Saved data entries:
● ● ● ● ●

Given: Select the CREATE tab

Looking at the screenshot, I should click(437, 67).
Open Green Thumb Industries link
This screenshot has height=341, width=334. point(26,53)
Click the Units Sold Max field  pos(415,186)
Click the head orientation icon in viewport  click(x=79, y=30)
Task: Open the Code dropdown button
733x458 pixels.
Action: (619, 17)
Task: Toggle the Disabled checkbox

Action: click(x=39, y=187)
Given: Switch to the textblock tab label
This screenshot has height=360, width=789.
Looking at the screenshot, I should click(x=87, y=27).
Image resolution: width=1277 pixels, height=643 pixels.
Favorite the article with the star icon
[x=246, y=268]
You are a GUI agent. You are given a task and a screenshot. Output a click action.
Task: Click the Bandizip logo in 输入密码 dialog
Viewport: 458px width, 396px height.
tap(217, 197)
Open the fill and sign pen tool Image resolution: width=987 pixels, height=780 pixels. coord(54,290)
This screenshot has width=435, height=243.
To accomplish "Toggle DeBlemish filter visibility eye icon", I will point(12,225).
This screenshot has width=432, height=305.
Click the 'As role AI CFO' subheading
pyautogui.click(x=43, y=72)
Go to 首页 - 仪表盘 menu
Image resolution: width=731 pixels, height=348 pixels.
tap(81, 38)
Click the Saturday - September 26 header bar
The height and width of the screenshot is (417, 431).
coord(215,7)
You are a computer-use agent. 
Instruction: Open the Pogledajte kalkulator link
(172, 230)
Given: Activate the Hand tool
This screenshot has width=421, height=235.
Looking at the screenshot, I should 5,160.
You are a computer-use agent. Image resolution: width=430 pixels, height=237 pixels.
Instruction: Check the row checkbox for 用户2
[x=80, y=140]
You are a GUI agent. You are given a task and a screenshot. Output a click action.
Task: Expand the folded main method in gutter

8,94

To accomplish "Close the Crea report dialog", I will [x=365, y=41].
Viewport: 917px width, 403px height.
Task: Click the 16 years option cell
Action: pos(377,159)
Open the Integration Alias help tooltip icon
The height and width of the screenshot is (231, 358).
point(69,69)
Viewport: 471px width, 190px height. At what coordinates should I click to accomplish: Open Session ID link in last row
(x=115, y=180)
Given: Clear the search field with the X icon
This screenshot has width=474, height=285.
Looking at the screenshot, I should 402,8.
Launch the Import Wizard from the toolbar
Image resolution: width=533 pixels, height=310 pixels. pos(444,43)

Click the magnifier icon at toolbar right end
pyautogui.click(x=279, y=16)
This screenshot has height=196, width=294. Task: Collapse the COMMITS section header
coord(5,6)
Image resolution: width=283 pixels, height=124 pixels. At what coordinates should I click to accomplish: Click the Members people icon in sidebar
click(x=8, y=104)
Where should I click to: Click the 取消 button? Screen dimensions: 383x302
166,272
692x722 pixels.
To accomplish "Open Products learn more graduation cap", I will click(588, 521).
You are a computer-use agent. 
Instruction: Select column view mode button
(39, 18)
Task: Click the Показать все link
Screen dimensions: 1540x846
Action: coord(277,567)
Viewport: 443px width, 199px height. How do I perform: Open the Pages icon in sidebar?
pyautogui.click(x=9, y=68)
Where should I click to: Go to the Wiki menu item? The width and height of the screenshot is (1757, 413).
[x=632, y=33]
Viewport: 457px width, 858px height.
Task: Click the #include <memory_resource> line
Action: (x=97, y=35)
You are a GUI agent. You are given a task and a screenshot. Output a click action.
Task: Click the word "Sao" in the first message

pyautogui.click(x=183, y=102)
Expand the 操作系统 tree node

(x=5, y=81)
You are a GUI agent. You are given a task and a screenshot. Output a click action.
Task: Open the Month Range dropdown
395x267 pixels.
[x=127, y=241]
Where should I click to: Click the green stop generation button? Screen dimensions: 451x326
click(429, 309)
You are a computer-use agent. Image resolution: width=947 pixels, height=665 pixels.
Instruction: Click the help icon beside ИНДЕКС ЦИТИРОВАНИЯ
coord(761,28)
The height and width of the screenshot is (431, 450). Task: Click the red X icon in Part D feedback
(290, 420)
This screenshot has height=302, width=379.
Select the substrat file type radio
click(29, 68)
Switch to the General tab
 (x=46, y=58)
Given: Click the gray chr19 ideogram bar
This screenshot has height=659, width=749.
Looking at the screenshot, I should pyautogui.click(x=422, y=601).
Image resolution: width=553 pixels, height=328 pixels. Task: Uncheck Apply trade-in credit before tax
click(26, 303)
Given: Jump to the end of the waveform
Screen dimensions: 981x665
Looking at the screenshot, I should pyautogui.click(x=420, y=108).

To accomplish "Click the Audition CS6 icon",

● ● ● ● ●

Task description
Word for word, return all of the records.

Output of the task
Given: Select the CREATE tab

Looking at the screenshot, I should click(437, 67).
Open Green Thumb Industries link
This screenshot has height=341, width=334. point(26,53)
Click the Units Sold Max field  pos(415,186)
Click the head orientation icon in viewport  click(x=79, y=30)
Task: Open the Code dropdown button
733x458 pixels.
Action: (619, 17)
Task: Toggle the Disabled checkbox

Action: click(x=39, y=187)
Given: Switch to the textblock tab label
This screenshot has height=360, width=789.
Looking at the screenshot, I should click(x=87, y=27).
Image resolution: width=1277 pixels, height=643 pixels.
Favorite the article with the star icon
[x=246, y=268]
You are a GUI agent. You are given a task and a screenshot. Output a click action.
Task: Click the Bandizip logo in 输入密码 dialog
Viewport: 458px width, 396px height.
tap(217, 197)
Open the fill and sign pen tool Image resolution: width=987 pixels, height=780 pixels. coord(54,290)
This screenshot has width=435, height=243.
To accomplish "Toggle DeBlemish filter visibility eye icon", I will point(12,225).
This screenshot has width=432, height=305.
Click the 'As role AI CFO' subheading
pyautogui.click(x=43, y=72)
Go to 首页 - 仪表盘 menu
Image resolution: width=731 pixels, height=348 pixels.
tap(81, 38)
Click the Saturday - September 26 header bar
The height and width of the screenshot is (417, 431).
coord(215,7)
You are a computer-use agent. 
Instruction: Open the Pogledajte kalkulator link
(172, 230)
Given: Activate the Hand tool
This screenshot has width=421, height=235.
Looking at the screenshot, I should 5,160.
You are a computer-use agent. Image resolution: width=430 pixels, height=237 pixels.
Instruction: Check the row checkbox for 用户2
[x=80, y=140]
You are a GUI agent. You are given a task and a screenshot. Output a click action.
Task: Expand the folded main method in gutter

8,94

To accomplish "Close the Crea report dialog", I will [x=365, y=41].
Viewport: 917px width, 403px height.
Task: Click the 16 years option cell
Action: pos(377,159)
Open the Integration Alias help tooltip icon
The height and width of the screenshot is (231, 358).
point(69,69)
Viewport: 471px width, 190px height. At what coordinates should I click to accomplish: Open Session ID link in last row
(x=115, y=180)
Given: Clear the search field with the X icon
This screenshot has width=474, height=285.
Looking at the screenshot, I should 402,8.
Launch the Import Wizard from the toolbar
Image resolution: width=533 pixels, height=310 pixels. pos(444,43)

Click the magnifier icon at toolbar right end
pyautogui.click(x=279, y=16)
This screenshot has height=196, width=294. Task: Collapse the COMMITS section header
coord(5,6)
Image resolution: width=283 pixels, height=124 pixels. At what coordinates should I click to accomplish: Click the Members people icon in sidebar
click(x=8, y=104)
Where should I click to: Click the 取消 button? Screen dimensions: 383x302
166,272
692x722 pixels.
To accomplish "Open Products learn more graduation cap", I will click(588, 521).
You are a computer-use agent. 
Instruction: Select column view mode button
(39, 18)
Task: Click the Показать все link
Screen dimensions: 1540x846
Action: coord(277,567)
Viewport: 443px width, 199px height. How do I perform: Open the Pages icon in sidebar?
pyautogui.click(x=9, y=68)
Where should I click to: Go to the Wiki menu item? The width and height of the screenshot is (1757, 413).
[x=632, y=33]
Viewport: 457px width, 858px height.
Task: Click the #include <memory_resource> line
Action: (x=97, y=35)
You are a GUI agent. You are given a task and a screenshot. Output a click action.
Task: Click the word "Sao" in the first message

pyautogui.click(x=183, y=102)
Expand the 操作系统 tree node

(x=5, y=81)
You are a GUI agent. You are given a task and a screenshot. Output a click action.
Task: Open the Month Range dropdown
395x267 pixels.
[x=127, y=241]
Where should I click to: Click the green stop generation button? Screen dimensions: 451x326
click(429, 309)
You are a computer-use agent. Image resolution: width=947 pixels, height=665 pixels.
Instruction: Click the help icon beside ИНДЕКС ЦИТИРОВАНИЯ
coord(761,28)
The height and width of the screenshot is (431, 450). Task: Click the red X icon in Part D feedback
(290, 420)
This screenshot has height=302, width=379.
Select the substrat file type radio
click(29, 68)
Switch to the General tab
 (x=46, y=58)
Given: Click the gray chr19 ideogram bar
This screenshot has height=659, width=749.
Looking at the screenshot, I should pyautogui.click(x=422, y=601).
Image resolution: width=553 pixels, height=328 pixels. Task: Uncheck Apply trade-in credit before tax
click(26, 303)
Given: Jump to the end of the waveform
Screen dimensions: 981x665
Looking at the screenshot, I should pyautogui.click(x=420, y=108).

To accomplish "Click the Audition CS6 icon",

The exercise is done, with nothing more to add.